A lawyer for Mr. Corzine did not return a call for comment.
Finra spokeswoman Nancy Condon denied last week that Mr. Corzine received special treatment, saying Finra grants a large number of exemptions each year. So far this year, Finra has approved 1,556 waivers, while denying 1,333 others, according to Ms. Condon. She did not supply the total number of exams administered.
The Securities and Exchange Commission, which regulates Finra, did not respond to a request for comment.
Finra is not the only regulator that grants waivers. For instance, nearly every state exempts certified financial planners from the Series 65 licensing exam and allows other exceptions, too.
STANDARD PRACTICE
“It's a pretty standard practice,” said Steven Thomas, director of Lexington Compliance and former chief compliance examiner in the South Dakota Division of Securities. “In a lot of cases, it's justified. [But] there would be no justification on why [Mr. Corzine] should get a waiver.”
Ms. Condon said that the same standard applies to everyone seeking to skip exams.
“Each request for a waiver is reviewed and considered against the detailed criteria posted on Finra.org,” Ms. Condon wrote in an e-mail. “It includes general experience, education and regulatory or legal experience.”
Before his sojourn into politics, Mr. Corzine spent his career in the financial industry. After working at a regional bank in Ohio, he joined Goldman Sachs in 1975 as a bond trader. He worked his way up to co-chairman and chief executive in 1994, serving until 1999.
During his time in government, Mr. Corzine was not completely separated from financial industry matters.
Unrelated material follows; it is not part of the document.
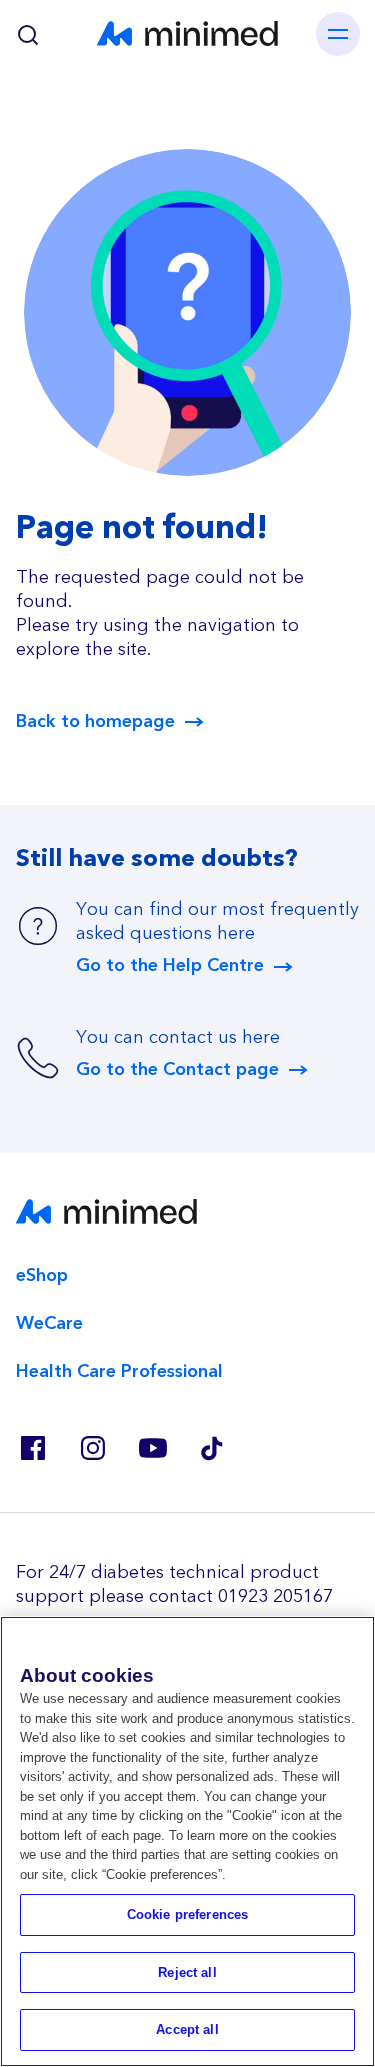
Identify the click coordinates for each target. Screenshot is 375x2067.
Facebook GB (32, 1448)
“On the [Senate] Banking Committee, he worked on what became the Sarbanes-Oxley Act of 2003,” states a biographical sketch in the Almanac of American Politics.
As governor, of course, he had ultimate responsibility for New Jersey's Bureau of Securities.
But Mr. Thomas argues that Mr. Corzine's government service didn't expose him to the rapidly changing environment of financial regulations.
David Tittsworth, executive director of the Investment Adviser Association, said that Mr. Corzine probably would have passed his exams if he had been required to take them. Those credentials, however, don't guarantee ethical behavior.
“As far as I know, Bernie Madoff passed the Series 7 examination,” Mr. Tittsworth wrote in an e-mail. “He was chairman of Nasdaq, and his family held various roles at Finra/NASD. None of those factors stopped him from perpetrating fraud. Instead, all of those factors lent credibility to his resume.”
Observers agree that Mr. Corzine's exam waivers probably had no effect on MF Global's collapse, which was caused by vast overleverage in European sovereign debt.
On Friday, a court-appointed bankruptcy trustee announced that MF Global is not conducting any business and will not be reorganized. Of the 1,066 employees fired, between 150 and 200 of them would be rehired to help wind down the business.
About 17,000 customer account positions and approximately $1.5 billion in customer account funds have been transferred to other future commodities merchants.